Floriane de Malestroit, MSc in Entrepreneurship & Innovation, shares what she has discovered on her class study trip of the Berlin entrepreneurial ecosystem.
Written on 18 May 2018.
Floriane de Malestroit (left), MSc in Entrepreneurship & Innovation, shares what she has discovered on her class study trip of the Berlin entrepreneurial ecosystem.
We visited various actors of the German entrepreneurial ecosystem: Start-ups (Marley Spoon, Black Lane, Helpling), VC funders (Cavalry Ventures, Project A), a Start-up Hub (The Place). We also were also able to share fun times discovering the city of Berlin with all the MSc students.
We met people that are not only looking to become billionaires but also change the world, which is what we want to do in creating our own start-ups. They shared their difficulties and how they manage them. It was relieving to know that even successful founders of start-ups have low moments.
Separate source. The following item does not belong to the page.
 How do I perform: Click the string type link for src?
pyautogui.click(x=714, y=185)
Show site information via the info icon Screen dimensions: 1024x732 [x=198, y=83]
We discovered that the decisions entrepreneurs make have to be data-driven. If the data tells you something you didn't expect, you have to adapt your business-offering in response to it, even if it means changing your target, stopping the production of a product or entrance into a marketplace.
We also further developed our understanding of what VC funders are looking for, in particular the importance of the "team composition" that is creating the start-up.
It was really comforting to hear the CEOs talk about their failures. At The Place, a start-up hub we visited, they even organize a night where people share and explain their business failures. It incentivises founders to be brave, and not give up as soon as the first obstacles appear.
A speaker at Cavalry Venture said, "Its's not about how many times you are right, but when you are right, how right are you" meaning that it is better to focus on a few investments that are really worth it rather than investing in many businesses that won't really succeed.
The founder of The Place, shared the idea, that some people are raising money instead of having a solid business model, inferring that we should give priority to the sustainability of the company rather than the cash we can get.
We discovered that each ecosystem is unique. For example, the German ecosystem is very open culturally. In each place we visited, there were people from many different countries. It was amazing to see that speaking German is rarely mandatory, and you can come from anywhere as long as you speak English. Indeed, English is the official language in the German start-up ecosystem.